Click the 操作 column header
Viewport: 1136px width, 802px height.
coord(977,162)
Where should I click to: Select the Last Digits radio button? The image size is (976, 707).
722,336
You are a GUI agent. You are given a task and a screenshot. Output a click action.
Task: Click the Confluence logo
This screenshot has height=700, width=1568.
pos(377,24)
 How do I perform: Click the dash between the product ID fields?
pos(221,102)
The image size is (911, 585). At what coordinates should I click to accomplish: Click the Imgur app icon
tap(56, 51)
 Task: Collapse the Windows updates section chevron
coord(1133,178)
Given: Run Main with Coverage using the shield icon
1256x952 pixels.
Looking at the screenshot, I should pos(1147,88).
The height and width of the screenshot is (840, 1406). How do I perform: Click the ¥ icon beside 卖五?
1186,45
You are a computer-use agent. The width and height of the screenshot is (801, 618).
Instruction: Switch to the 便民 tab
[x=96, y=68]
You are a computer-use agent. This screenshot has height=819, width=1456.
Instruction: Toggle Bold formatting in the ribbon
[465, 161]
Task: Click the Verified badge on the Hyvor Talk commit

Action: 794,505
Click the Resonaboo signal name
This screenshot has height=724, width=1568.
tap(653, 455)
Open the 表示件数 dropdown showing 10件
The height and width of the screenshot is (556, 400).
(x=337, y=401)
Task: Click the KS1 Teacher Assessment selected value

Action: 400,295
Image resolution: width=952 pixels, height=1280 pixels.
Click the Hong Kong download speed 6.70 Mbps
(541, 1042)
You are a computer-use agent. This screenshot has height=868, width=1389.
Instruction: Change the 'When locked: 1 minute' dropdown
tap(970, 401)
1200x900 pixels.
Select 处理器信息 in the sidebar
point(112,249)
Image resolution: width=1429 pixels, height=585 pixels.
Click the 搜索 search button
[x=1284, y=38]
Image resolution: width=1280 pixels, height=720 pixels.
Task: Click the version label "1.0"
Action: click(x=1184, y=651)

=== WORK TO COMPLETE ===
Print the entries again without changes, starting at the line containing "Task: Click the Verified" and ending with the last line of the entries.

=== FULL RESPONSE ===
Task: Click the Verified badge on the Hyvor Talk commit

Action: 794,505
Click the Resonaboo signal name
This screenshot has height=724, width=1568.
tap(653, 455)
Open the 表示件数 dropdown showing 10件
The height and width of the screenshot is (556, 400).
(x=337, y=401)
Task: Click the KS1 Teacher Assessment selected value

Action: 400,295
Image resolution: width=952 pixels, height=1280 pixels.
Click the Hong Kong download speed 6.70 Mbps
(541, 1042)
You are a computer-use agent. This screenshot has height=868, width=1389.
Instruction: Change the 'When locked: 1 minute' dropdown
tap(970, 401)
1200x900 pixels.
Select 处理器信息 in the sidebar
point(112,249)
Image resolution: width=1429 pixels, height=585 pixels.
Click the 搜索 search button
[x=1284, y=38]
Image resolution: width=1280 pixels, height=720 pixels.
Task: Click the version label "1.0"
Action: click(x=1184, y=651)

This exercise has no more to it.